[start Provided records]

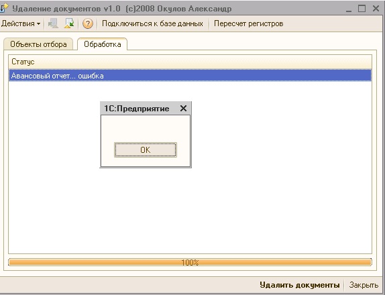Open help via the question mark icon
Viewport: 385px width, 295px height.
click(x=88, y=24)
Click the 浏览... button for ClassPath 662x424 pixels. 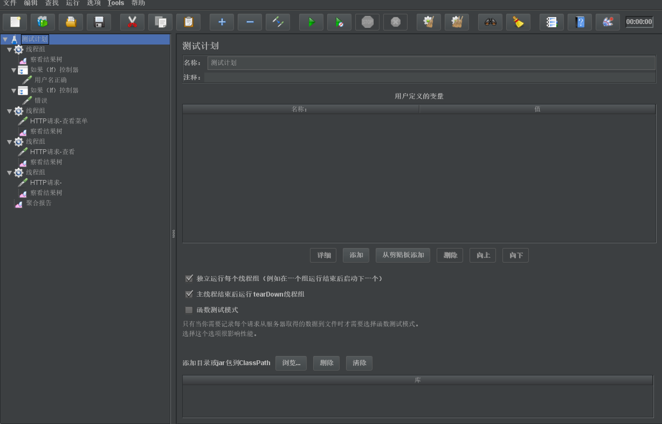(x=291, y=363)
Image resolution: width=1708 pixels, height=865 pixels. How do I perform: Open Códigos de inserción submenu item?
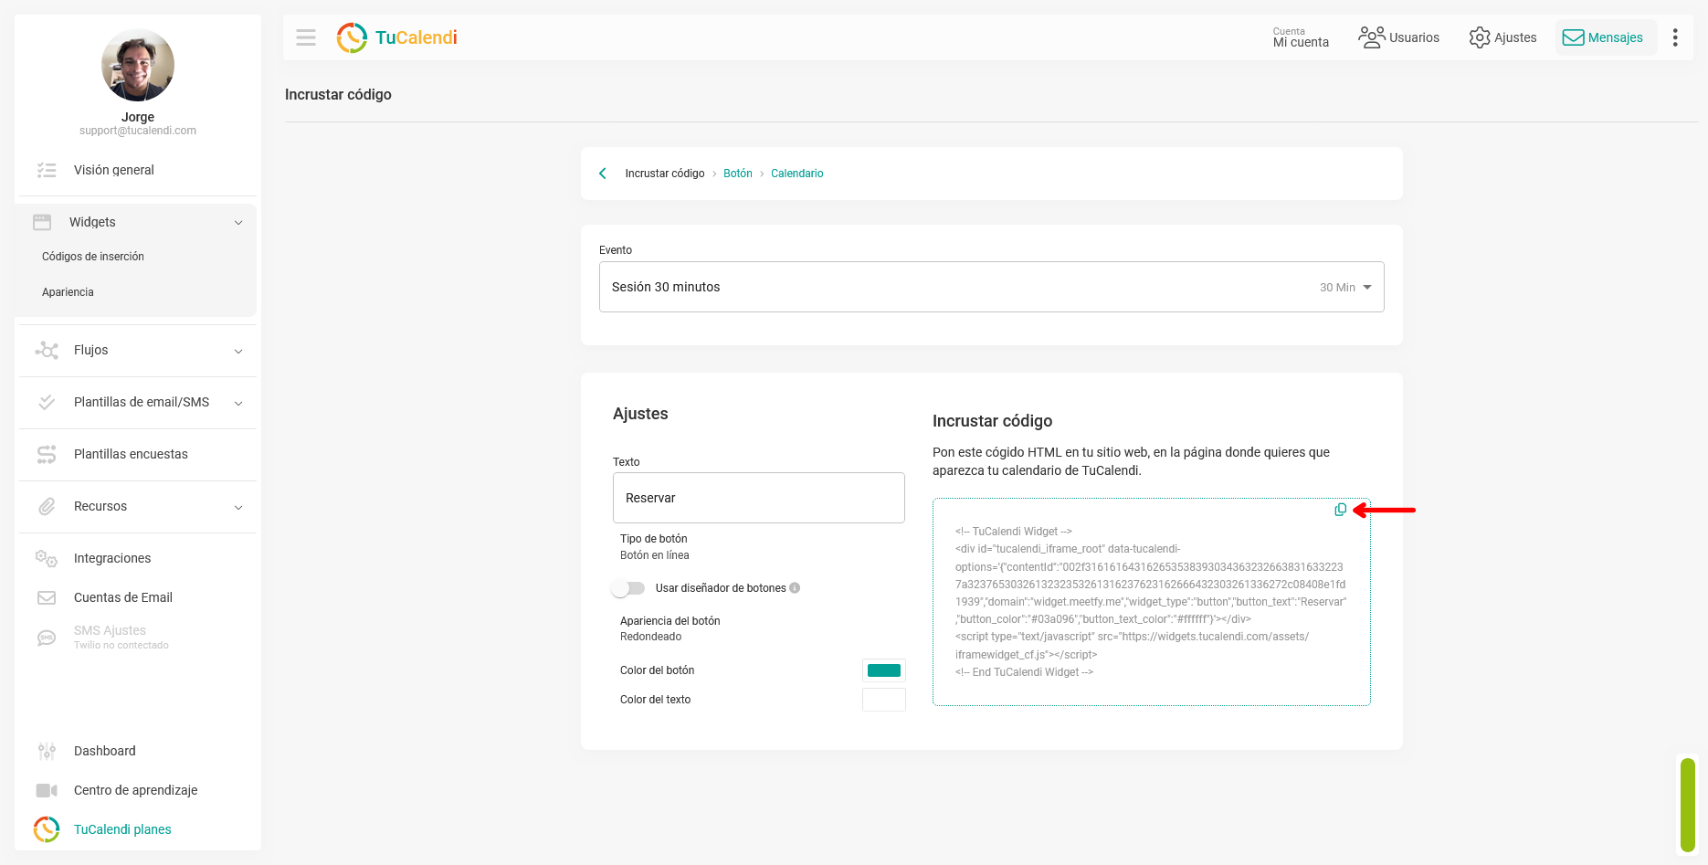(93, 257)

[end Provided records]

**Written instruction:**
Copy the items word for word, starting at the line that contains "Image resolution: width=1708" and stopping after the last line of the items. Leave out the pictures.

**Written solution:**
Image resolution: width=1708 pixels, height=865 pixels. How do I perform: Open Códigos de inserción submenu item?
(93, 257)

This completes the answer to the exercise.